What to work on:
a – In the passage on inference mode below, translate this sentence into Spanish: "It is legal for only Autograd to be excluded (this happens during normal processing of Autograd kernels), but it is illegal for InplaceOrView to be removed from the TLS included set if Autograd is not also excluded."
b – Extend the passage on inference mode below by writing what comes after its final sentence.

InplaceOrView is considered part of the default TLS included set; i.e.,
it is always run. It is also associated with normal tensors (like Autograd),
so that these kernels get run even if InplaceOrView is not in the
default TLS included set.

**The algorithm.** At a high level, we would like to skip both the
Autograd and InplaceOrView kernels while in inference mode, whenever
it is safe to do so. Whether or not this is safe is maintained by
a pair of invariants:

**The no-aliasing invariant:** Inference tensors are guaranteed
not to alias with any tensor which is saved for backwards (or
otherwise depends on accurate version counter tracking)

**The immutable invariant:** Inference tensors are immutable outside of
inference mode.

The no-aliasing invariant guarantees it is safe to skip version counter
bumps when mutating inference tensors, as the set of tensors affected by
mutation is precisely the set of aliases to that tensor. The immutable
invariant guarantees it is safe to skip view metadata, as view metadata
is only used to enable inplace updates on tensors that require
gradients.

**Inference mode** is defined to be the state when:

* Autograd is added to the TLS excluded set
* InplaceOrView is removed from the TLS included set (recall that by
default, InplaceOrView is part of the TLS included set)
* If view metadata is recorded (e.g., because a tensor has InplaceOrView
directly recorded on it), the creation metadata of the view is
set to forbid subsequent inplace modification with
`requires_grad=True` tensors (`CreationMeta::NO_GRAD_MODE`)

It is legal for only Autograd to be excluded (this happens during normal
processing of Autograd kernels), but it is illegal for InplaceOrView to
be removed from the TLS included set if Autograd is not also excluded.

An **inference tensor** is a tensor that does not have the Autograd or
InplaceOrView dispatch keys and has no version counter. Whether or not
the result of a functional/view operation is an inference tensor (e.g.,
that omit these keys) is the result of the following rules:

* If a functional operation, the output tensor is an inference
tensor if and only if we are running in inference mode. In practice,
this is implemented by only adding the Autograd+InplaceOrView keys
in the TensorImpl constructor if inference mode is off.
* If a view operation, the output tensor is an inference tensor
if and only if the input tensor is an inference tensor. In practice,
this is implemented by propagating the dispatch key set from the
base tensor to the view tensor.

These rules guarantee half of the no-aliasing invariant: functional
operations are guaranteed to have non-aliasing outputs and are safe to
mark as inference tensors; view operations introducing aliasing
relationships, and it is only safe for inference tensors to alias other
inference tensors.

Stored data:

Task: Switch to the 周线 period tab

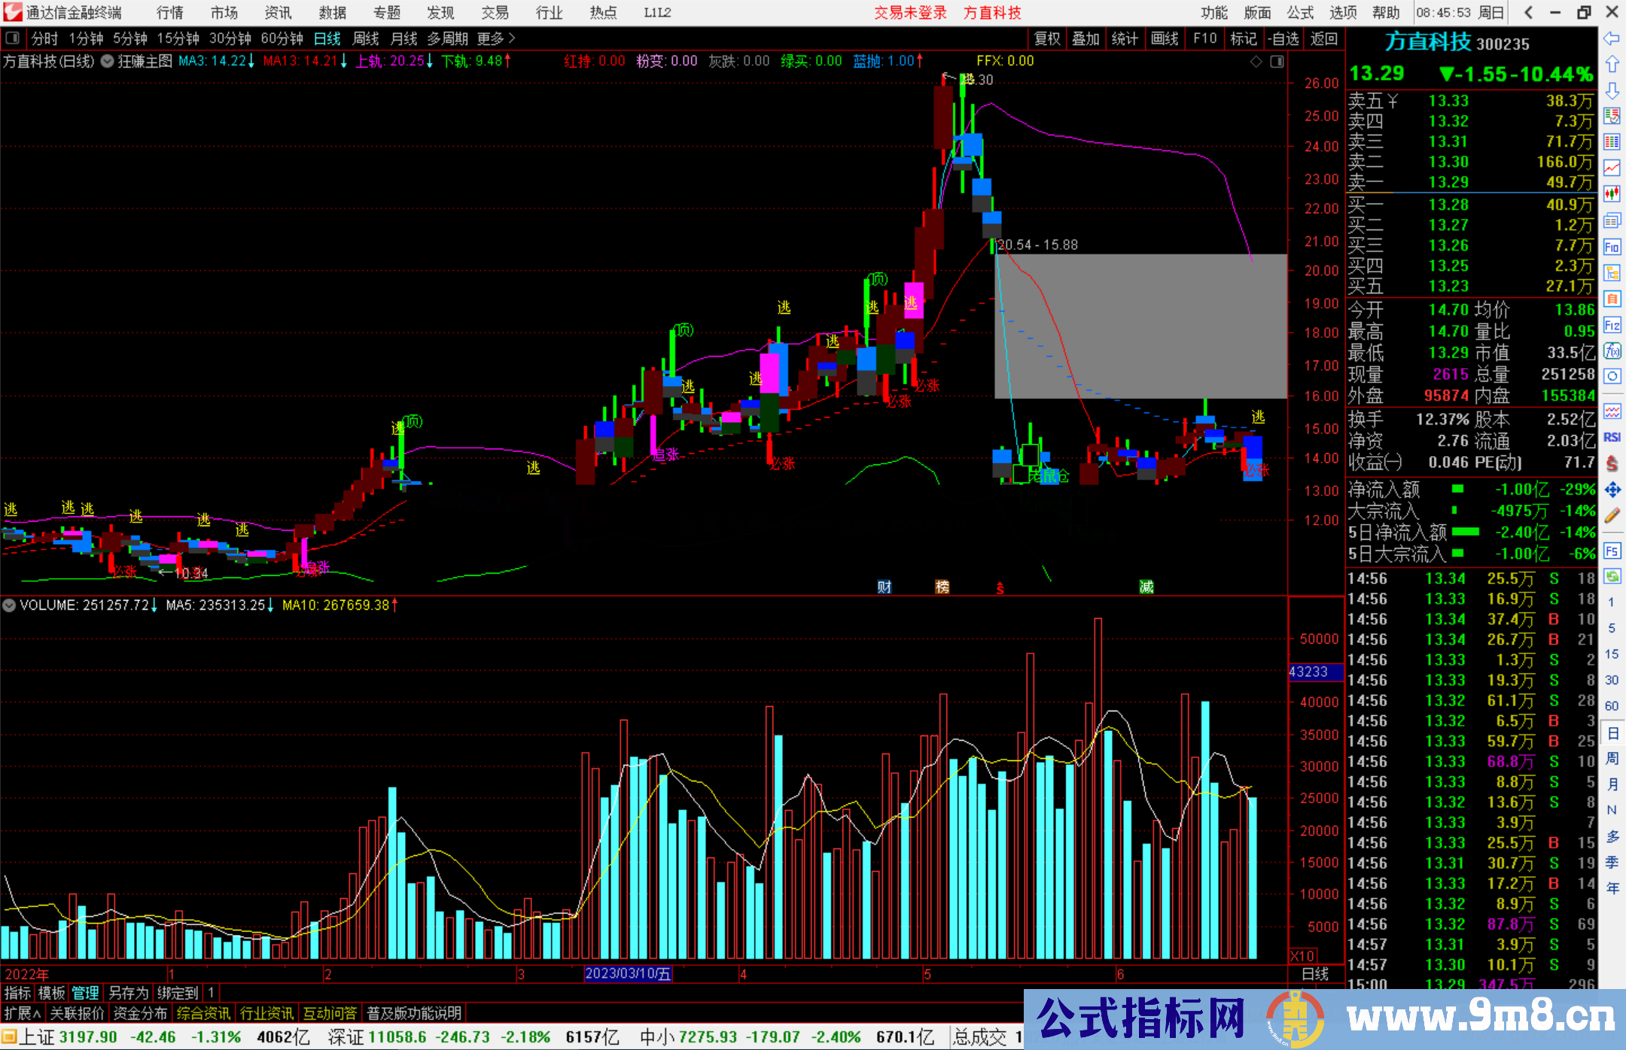Action: [366, 38]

The responses:
a – Es legal que solo se excluya Autograd (esto ocurre durante el procesamiento normal de los kernels de Autograd), pero es ilegal que InplaceOrView se elimine del conjunto incluido de TLS si Autograd no se excluye también.

b –
Furthermore, the following operations on inference tensors are disabled:

* Inplace modifications on inference tensors outside of inference mode
(tested at the point we do version counter increments; this code is
guaranteed to run outside of inference mode because InplaceOrView is
part of default included TLS). This guarantees the immutability
invariant. (TODO: Also need to prevent `requires_grad` from being
explicitly toggled)
* Saving an inference tensor for backwards (tested in the constructor
of SavedVariable). This guarantees the other half of the no-aliasing
invariant.

**Examples.** Given the rules above, we can describe the behavior
for each combination of possibilities:

* In inference mode...
* Inplace operation...
* On a normal tensor - version counter will increment (due
to InplaceOrView key on the normal tensor)
* On an inference tensor - no increment
* View operation...
* On a normal tensor - view metadata is recorded, creation
meta is set to `INFERENCE_MODE`, version counter is propagated,
result is a normal tensor
* On an inference tensor - view metadata is not recorded,
result is an inference tensor
* Functional operation...
* On a normal tensor - produces an inference tensor
* On an inference tensor - produces an inference tensor
* Outside of inference mode...
* Inplace operation...
* On an inference tensor - forbidden
* View operation...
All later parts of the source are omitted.